Paul Galbraith had his first guitar lessons with Graham Wade, continuing his studies with Gordon Crosskey at the Chethams School for Young Musicians. In 1980, he was a finalist in the BBC Young Musician of the Year competition.
At the age of 17, Galbraith won the Silver Medal at the Segovia International Guitar Competition. Andrés Segovia, who was present, called his playing "magnificent." This award helped launch an international career including engagements with some of the finest orchestras in Britain and Europe (Royal Philharmonic, Chamber Orchestra of Europe, BBC Philharmonic, Scottish Symphony Orchestra, English Chamber Orchestra, BBC Scottish Orchestra, Scottish Baroque Orchestra, Ulster Orchestra, Hallé Orchestra and Scottish Chamber Orchestra among them). He toured the U.S. as soloist with the Moscow Chamber Orchestra, and performed in Prague's Dvorák Hall with the National Chamber Orchestra of Chile. His international touring has also brought him to Canada, Spain, Italy, Greece, Norway, Hungary, Brazil, China, India and Iceland.

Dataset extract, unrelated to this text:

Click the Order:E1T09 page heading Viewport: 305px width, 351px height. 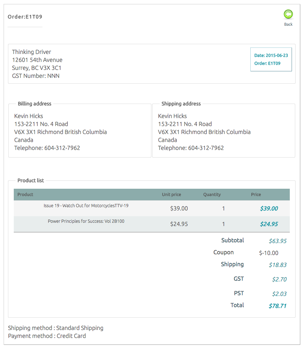coord(25,17)
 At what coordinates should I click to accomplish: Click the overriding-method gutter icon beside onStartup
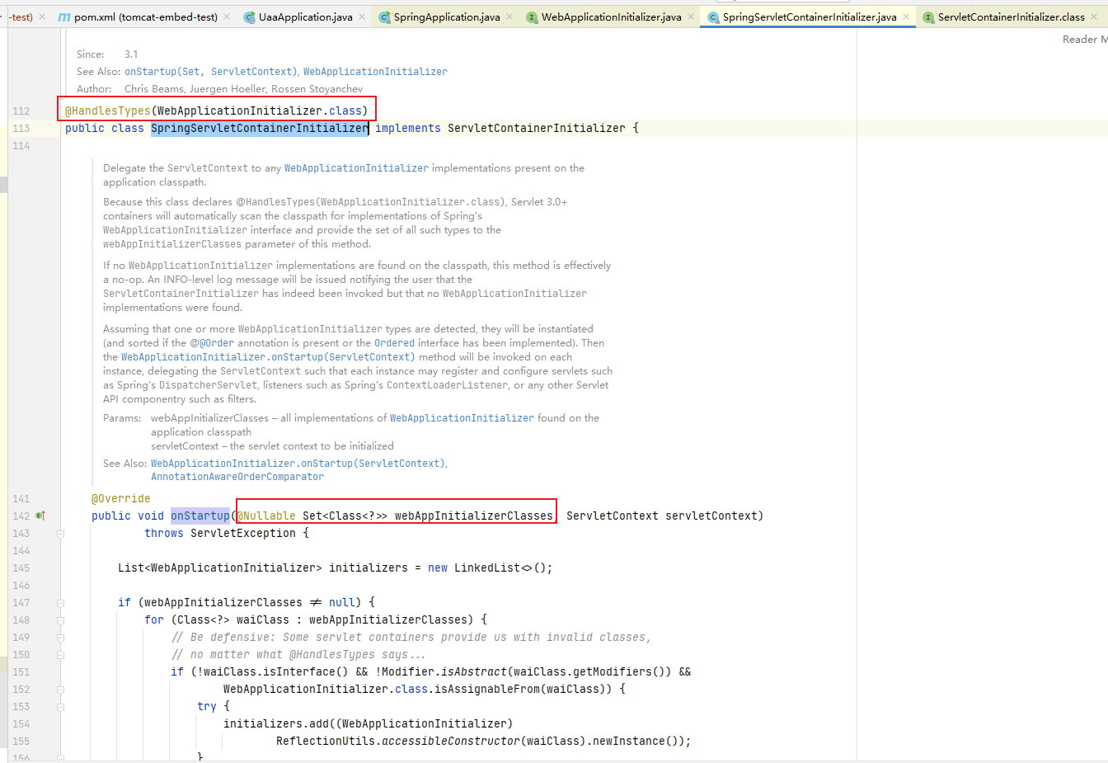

Galbraith's unique playing position was first revealed at the Edinburgh Festival in 1989. His guitar (designed in collaboration with the late luthier David Rubio) is supported by a metal endpin, similar to that of a cello, that rests on a wooden resonance box. The instrument has two extra strings, in addition to those of a normal six-string guitar, one high (A string) and one low (A string).

Galbraith's CDs on the Delos label are the Bach Lute Suites, Paul Galbraith Plays Haydn (featuring Galbraith's arrangements of four keyboard sonatas), and "In Every Lake the Moon Shines Full"-folk tunes from many countries. Most recently, a CD of arrangements of piano music by Debussy and Ravel. Paul Galbraith's double CD of the Complete Solo Bach Violin Sonatas and Partitas (DE 3232) was nominated for a 1998 Grammy Award in the category of Best Solo Instrumental Album. This recording was also chosen as one of the two best CDs of 1998 by Gramophone Magazine, which called it "a landmark in the history of guitar recordings." This recording received a four star rating in Stereo Review, and reached the top 10 on the classical charts in Billboard Magazine.

Galbraith has been featured twice on National Public Radio's "All Things Considered" and numerous times on "Performance Today." He made his New York début at the Frick Collection, receiving a rave review in The New York Times; a subsequent NYC engagement on Lincoln Center's "Great Performances" series was sold out. Recent and forthcoming North American recitals include NYC, Boston, Washington DC, Los Angeles, San Diego, Atlanta, St. Louis, Albuquerque, Cincinnati, Cleveland, Portland, Eugene, Seattle, Miami, Baltimore, Buffalo, Amherst, Milwaukee, San Antonio, San Juan, Puerto Rico, and Cuernavaca, Mexico. In addition, tours of Great Britain, Spain, Portugal, Denmark, Germany, Italy, Hungary, and the Netherlands are among Mr. Galbraith's international activities. During the Bach Year (2000) he was featured artist at the Los Angeles, Philadelphia, Denver and Carmel Bach Festivals.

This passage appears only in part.